**Texte d'étude**
Faune sauvage et paysages dans les Alpes françaises : convoquer le réensauvagement pour penser les dynamiques socio-écologiques
Emmanuel Faure, sous la direction de Sandra Lavorel et Harold Levrel
À 14h dans la salle de conférences Écrins d’INRAE Grenoble (2 rue de la papeterie, Gières
Résumé
Depuis plusieurs décennies, l’expansion des ongulés et carnivores sauvages dans les Alpes françaises coïncide avec l’extension du couvert forestier sur des terrains dédiés au pastoralisme. En parallèle, l’émergence du « réensauvagement » (rewilding) au sein de la conservation interroge la gestion des socio-écosystèmes : cette trajectoire pourrait-elle être une opportunité pour la restauration d’écosystèmes à faible intervention humaine ?
Dans ma thèse, j’ai d’abord cartographié et quantifié plusieurs indicateurs de ce réensauvagement « passif » sur les Alpes françaises, en les croisant avec leurs prédicteurs climatiques et anthropiques par le biais de modèles statistiques multivariés. Nos résultats soulignent le rôle du changement climatique et des relations trophiques dans l’expansion de la faune sauvage en altitude, bien au-delà de celui de l’empreinte humaine, sur la période 1996- 2012.
J’ai ensuite concentré mon étude sur le massif préalpin des Bauges (73, 74), qui conjugue une abondance historique en ongulés sauvages avec la proximité de centres urbains et l’essor des activités de pleine nature. En dialogue avec le Parc naturel régional et l’Office français de la biodiversité, j’ai développé un cadre permettant de modéliser les interactions entre chamois et végétation à l’horizon 2050, en fonction de plusieurs scénarios déclinant leur perturbation par le tourisme et l’urbanisation, et les prélèvements végétaux (sylviculture, pastoralisme) comme animaux (chasse, prédation par le loup).

**Travail demandé**
A) Répondez à ces questions sur le résumé de thèse consacré à la faune sauvage des Alpes françaises :
(i) Quelle période couvre l'analyse des indicateurs du réensauvagement « passif » ?
(ii) Sur quel massif l'étude s'est-elle ensuite concentrée ?
(iii) Avec quels organismes le cadre de modélisation des interactions entre chamois et végétation a-t-il été développé ?
B) Donnez la suite du résumé de thèse sur la faune sauvage dans les Alpes françaises, après sa dernière phrase.

**Données fournies**
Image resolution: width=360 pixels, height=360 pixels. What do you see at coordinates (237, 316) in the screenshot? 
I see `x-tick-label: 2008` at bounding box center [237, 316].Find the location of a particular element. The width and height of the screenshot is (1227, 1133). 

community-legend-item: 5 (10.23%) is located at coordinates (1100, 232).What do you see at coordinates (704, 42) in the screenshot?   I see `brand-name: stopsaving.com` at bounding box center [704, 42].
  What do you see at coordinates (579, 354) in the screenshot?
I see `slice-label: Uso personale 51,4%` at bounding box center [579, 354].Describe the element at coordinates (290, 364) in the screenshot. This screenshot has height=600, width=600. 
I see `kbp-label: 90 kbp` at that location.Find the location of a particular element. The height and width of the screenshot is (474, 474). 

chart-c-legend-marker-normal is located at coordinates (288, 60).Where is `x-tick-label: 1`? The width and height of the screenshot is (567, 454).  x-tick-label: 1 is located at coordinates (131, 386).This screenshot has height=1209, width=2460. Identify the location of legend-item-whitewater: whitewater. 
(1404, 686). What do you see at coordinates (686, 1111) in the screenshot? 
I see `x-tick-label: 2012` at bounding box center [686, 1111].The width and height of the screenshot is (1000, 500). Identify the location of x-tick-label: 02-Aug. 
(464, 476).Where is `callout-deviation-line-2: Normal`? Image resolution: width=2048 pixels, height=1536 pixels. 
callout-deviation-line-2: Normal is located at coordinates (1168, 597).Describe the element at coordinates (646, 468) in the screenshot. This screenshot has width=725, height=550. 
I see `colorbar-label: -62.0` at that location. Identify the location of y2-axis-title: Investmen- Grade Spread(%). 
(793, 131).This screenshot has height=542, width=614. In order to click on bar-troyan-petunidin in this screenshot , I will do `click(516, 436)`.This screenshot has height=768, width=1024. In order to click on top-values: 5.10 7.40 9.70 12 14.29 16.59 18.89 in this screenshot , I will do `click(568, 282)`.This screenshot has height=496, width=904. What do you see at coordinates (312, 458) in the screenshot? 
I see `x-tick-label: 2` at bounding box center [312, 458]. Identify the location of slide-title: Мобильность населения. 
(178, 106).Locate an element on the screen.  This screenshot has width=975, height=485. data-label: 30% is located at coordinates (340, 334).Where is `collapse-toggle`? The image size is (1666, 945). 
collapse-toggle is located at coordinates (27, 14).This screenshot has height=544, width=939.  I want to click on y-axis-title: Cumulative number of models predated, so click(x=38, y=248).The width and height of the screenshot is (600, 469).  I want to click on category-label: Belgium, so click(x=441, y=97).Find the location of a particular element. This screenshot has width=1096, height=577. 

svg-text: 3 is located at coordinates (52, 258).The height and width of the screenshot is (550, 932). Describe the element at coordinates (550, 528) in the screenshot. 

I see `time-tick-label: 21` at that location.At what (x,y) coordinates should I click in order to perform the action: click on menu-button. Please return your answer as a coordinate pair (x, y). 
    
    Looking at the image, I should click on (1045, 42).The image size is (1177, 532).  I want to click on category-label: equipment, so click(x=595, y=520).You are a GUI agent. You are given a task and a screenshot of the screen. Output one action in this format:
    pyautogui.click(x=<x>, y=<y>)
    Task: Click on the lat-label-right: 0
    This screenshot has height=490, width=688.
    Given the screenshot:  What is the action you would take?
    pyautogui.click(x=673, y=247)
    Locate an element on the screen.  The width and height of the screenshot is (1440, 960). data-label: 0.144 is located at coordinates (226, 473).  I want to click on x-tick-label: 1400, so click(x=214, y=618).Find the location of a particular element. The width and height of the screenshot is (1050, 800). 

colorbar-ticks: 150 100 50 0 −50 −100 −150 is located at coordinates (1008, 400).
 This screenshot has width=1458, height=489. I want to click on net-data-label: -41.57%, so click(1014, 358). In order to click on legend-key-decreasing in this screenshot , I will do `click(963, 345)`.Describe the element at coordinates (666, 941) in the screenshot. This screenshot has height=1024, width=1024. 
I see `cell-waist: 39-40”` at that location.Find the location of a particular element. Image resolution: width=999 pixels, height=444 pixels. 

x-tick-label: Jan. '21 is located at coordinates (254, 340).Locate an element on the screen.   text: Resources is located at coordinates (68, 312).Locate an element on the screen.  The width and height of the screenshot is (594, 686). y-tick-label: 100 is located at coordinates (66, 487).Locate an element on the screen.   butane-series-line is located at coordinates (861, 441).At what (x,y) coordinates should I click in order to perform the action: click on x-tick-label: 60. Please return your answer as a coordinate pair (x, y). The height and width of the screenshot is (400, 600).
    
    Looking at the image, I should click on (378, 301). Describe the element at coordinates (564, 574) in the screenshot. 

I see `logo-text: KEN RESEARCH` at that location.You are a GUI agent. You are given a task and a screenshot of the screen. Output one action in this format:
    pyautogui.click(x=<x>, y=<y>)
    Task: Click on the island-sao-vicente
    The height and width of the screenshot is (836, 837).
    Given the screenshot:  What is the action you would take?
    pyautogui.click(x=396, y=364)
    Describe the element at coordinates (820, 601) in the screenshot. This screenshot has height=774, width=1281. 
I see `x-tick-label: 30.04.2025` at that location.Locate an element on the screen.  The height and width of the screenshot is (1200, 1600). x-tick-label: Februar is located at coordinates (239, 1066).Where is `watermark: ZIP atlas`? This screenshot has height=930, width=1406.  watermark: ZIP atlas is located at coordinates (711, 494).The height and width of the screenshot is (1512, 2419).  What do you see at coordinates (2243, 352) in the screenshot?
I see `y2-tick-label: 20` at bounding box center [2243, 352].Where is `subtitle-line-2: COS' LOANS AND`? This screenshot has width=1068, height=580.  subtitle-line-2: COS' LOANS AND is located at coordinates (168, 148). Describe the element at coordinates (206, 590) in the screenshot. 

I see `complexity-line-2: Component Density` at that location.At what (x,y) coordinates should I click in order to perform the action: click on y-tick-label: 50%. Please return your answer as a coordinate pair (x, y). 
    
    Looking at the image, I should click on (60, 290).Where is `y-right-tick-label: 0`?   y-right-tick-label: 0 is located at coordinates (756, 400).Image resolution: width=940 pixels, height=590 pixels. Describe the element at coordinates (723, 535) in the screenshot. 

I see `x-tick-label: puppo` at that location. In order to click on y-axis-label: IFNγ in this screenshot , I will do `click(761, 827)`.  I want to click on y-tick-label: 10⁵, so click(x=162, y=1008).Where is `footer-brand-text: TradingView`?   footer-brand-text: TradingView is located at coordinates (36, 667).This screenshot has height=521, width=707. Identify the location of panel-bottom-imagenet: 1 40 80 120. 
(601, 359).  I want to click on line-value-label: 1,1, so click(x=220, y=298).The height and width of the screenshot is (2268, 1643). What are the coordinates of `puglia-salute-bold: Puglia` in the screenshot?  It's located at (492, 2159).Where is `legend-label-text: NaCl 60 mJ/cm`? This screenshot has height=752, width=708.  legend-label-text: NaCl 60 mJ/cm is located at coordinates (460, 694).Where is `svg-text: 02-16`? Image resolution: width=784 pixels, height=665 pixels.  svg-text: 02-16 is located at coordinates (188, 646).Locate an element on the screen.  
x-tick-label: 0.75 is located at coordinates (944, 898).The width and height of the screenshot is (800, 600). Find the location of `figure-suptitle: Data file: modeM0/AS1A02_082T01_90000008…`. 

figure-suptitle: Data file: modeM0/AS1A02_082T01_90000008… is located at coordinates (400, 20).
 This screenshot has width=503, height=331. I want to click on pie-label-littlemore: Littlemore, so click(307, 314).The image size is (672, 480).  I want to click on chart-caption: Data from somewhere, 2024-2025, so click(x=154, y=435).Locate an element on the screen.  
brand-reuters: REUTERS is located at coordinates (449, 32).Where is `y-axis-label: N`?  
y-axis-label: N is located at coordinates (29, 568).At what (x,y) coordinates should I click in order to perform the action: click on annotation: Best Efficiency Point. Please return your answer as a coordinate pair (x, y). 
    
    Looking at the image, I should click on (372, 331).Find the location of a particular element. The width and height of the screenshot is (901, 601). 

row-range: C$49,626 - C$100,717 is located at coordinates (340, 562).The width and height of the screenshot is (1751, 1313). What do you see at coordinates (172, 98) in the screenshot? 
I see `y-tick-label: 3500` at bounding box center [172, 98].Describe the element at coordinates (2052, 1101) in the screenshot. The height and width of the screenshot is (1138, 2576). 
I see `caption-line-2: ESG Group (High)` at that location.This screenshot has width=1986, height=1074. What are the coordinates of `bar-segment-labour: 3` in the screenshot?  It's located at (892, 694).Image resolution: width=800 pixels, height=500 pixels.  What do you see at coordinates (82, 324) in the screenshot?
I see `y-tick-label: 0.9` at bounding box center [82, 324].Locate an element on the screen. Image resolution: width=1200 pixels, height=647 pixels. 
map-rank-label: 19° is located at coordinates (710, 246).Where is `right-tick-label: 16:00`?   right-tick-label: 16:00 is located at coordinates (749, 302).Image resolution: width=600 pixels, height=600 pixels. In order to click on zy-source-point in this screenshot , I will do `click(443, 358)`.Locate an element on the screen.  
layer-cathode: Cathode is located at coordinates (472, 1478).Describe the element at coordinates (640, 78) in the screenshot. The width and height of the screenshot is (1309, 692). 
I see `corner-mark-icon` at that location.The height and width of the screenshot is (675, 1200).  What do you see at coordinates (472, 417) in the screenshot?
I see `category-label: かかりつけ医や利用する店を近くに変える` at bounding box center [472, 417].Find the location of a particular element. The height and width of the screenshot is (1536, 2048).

**Réponses attendues**
A)
(i) La période 1996-2012.
(ii) Le massif préalpin des Bauges (73, 74).
(iii) Le Parc naturel régional et l'Office français de la biodiversité.

B)
Dans un dernier chapitre, j’approfondis la dimension économique du réensauvagement en menant une revue systématique sur l’ensemble de la littérature scientifique associée (257 articles en anglais). Loin d’être négligeable, cette littérature se révèle en revanche extrêmement disparate sur la nature et la profondeur des analyses économiques du réensauvagement : je diagnostique les causes de ce traitement, et tire le bilan des pistes de recherche qui s’en dégagent.
Après avoir introduit ce travail par la mise en perspective des tenants historiques et conceptuels du réensauvagement, je m’appuie sur ces différents chapitres, complémentaires en approche et en échelle, pour discuter dans quelle mesure le concept peut s’appliquer aux trajectoires étudiées sur les Alpes françaises. Je conclus sur le rôle de l’action publique dans la coexistence entre faune sauvage, activités humaines et évolution des paysages de montagne.